Although great strides have been made in treating this epidemic with therapeutic agents, the increase in patient life span
has been coincident with an increase in the prevalence of HIV-associated neurocognitive disorders (HAND). HAND is
thought to result from the neurotoxic effects of viral proteins that are shed from HIV-infected microglial cells. One of the
primary neurotoxins responsible for this effect is the HIV-1 glycoprotein gp120. Exposure of neurons to gp120 has been
demonstrated to cause apoptosis in neurons, as well as numerous indirect effects such as an increase in inflammatory
cytokines, an increase in oxidative stress, and an increase in permeability of the blood-brain barrier.
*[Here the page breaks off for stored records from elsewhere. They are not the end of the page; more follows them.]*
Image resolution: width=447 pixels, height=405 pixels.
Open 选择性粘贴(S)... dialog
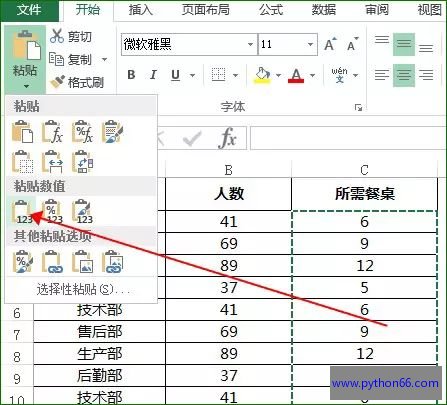(x=83, y=289)
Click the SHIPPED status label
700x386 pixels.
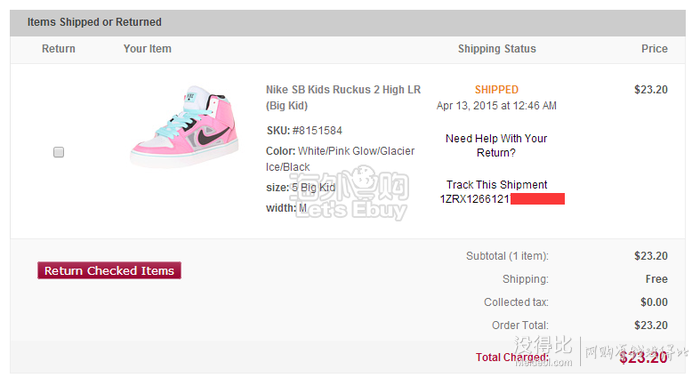[496, 90]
In many patients, the
use of drugs of abuse (DOA) exacerbates the neurotoxic effects of gp120. Cocaine, methamphetamine and morphine are
three DOAs that are commonly used by those infected with HIV-1. All three of these DOAs have been demonstrated to
increase oxidative stress in the CNS as well as to increase permeability of the blood-brain barrier. Numerous model
systems have demonstrated that these DOAs have the capability of exacerbating the neurotoxic effects of gp120. This
review will summarize the neurotoxic effects of gp120, the deleterious effects of cocaine, methamphetamine and
morphine on the CNS, and the combined effects of gp120 in the context of these drugs.
Keywords: CNS, cocaine, gp120, HIV, methamphetamine, morphine, central nervous system, HAND, drug of abuse, ARV.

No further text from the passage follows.